The Societe Anonyme, Inc., a prescient non-profit organization dedicated to promoting Modern Art and artists, was featured in a recent exhibition at the Hammer Museum. Founded in 1920 by artists Katherine Dreier, Marcel Duchamp and Man Ray, the Societe Anonyme was a nexus of support for contemporary artists. Established nine years before New York’s Museum of Modern Art, it organized group and solo exhibitions, supplemented on a regular basis by lectures, publications, concerts and dance performances selected to provide a context for the understanding of Modern art. Impressively, the Societe Anonyme also gathered a significant collection of painting, sculpture and other media in its thirty years of existence. Curators Jennifer Gross, Susan Greenberg and their colleagues organized this inspiring and informative exhibition about the Societe’s history and practices at the Yale University Art Gallery, the permanent location of the Collection Societe Anonyme and the show’s final venue.

The phrase “Societe Anonyme” is the French term for an unnamed or unincorporated business. Once legally incorporated in the United States, the name itself became a paradox–officially named and “unnamed” at once–a bit of word play not lost on the founding members. In order to support its endeavors, the Societe sold memberships and charged an admission fee to its gallery; it otherwise defined itself as “non-commercial,” referring interested buyers directly to the artist.1

Upon seeing the show at the Hammer, I left with two main responses. The first regards how this survey of Modern Art, formed from the perspective of artists of the time, shifted my perception of early 20th century art considerably. The second is that the Societe Anonyme offers a viable model for contemporary artists to consider when thinking about how to participate in the art world today.

▶ Action item A:
From the passage about the Societe Anonyme, output the part that opens with the words containing "Upon seeing the" and closes with "art world today.".
▶ Action item B:
Translate this sentence from the passage about the Societe Anonyme into Spanish: "Impressively, the Societe Anonyme also gathered a significant collection of painting, sculpture and other media in its thirty years of existence."
The material that follows plays no part in this work.

▶ Excerpted records:
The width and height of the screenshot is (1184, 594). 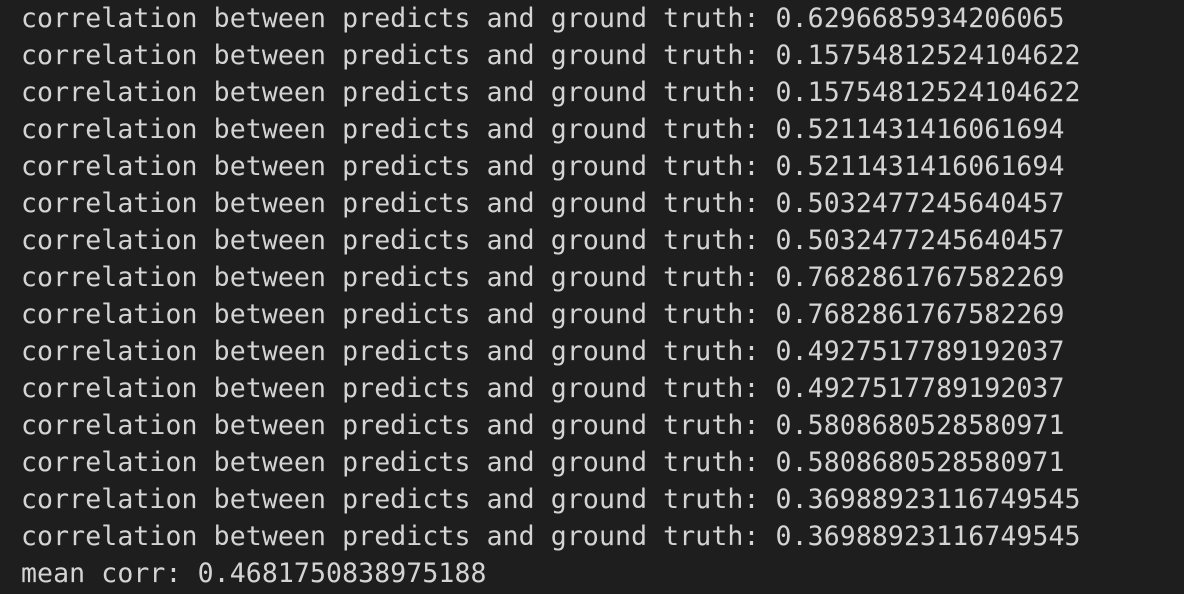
* * *
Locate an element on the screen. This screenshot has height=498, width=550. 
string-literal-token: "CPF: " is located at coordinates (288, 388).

▶ Expected answer A:
Upon seeing the show at the Hammer, I left with two main responses. The first regards how this survey of Modern Art, formed from the perspective of artists of the time, shifted my perception of early 20th century art considerably. The second is that the Societe Anonyme offers a viable model for contemporary artists to consider when thinking about how to participate in the art world today.

▶ Expected answer B:
De manera notable, la Societe Anonyme también reunió una importante colección de pintura, escultura y otros medios durante sus treinta años de existencia.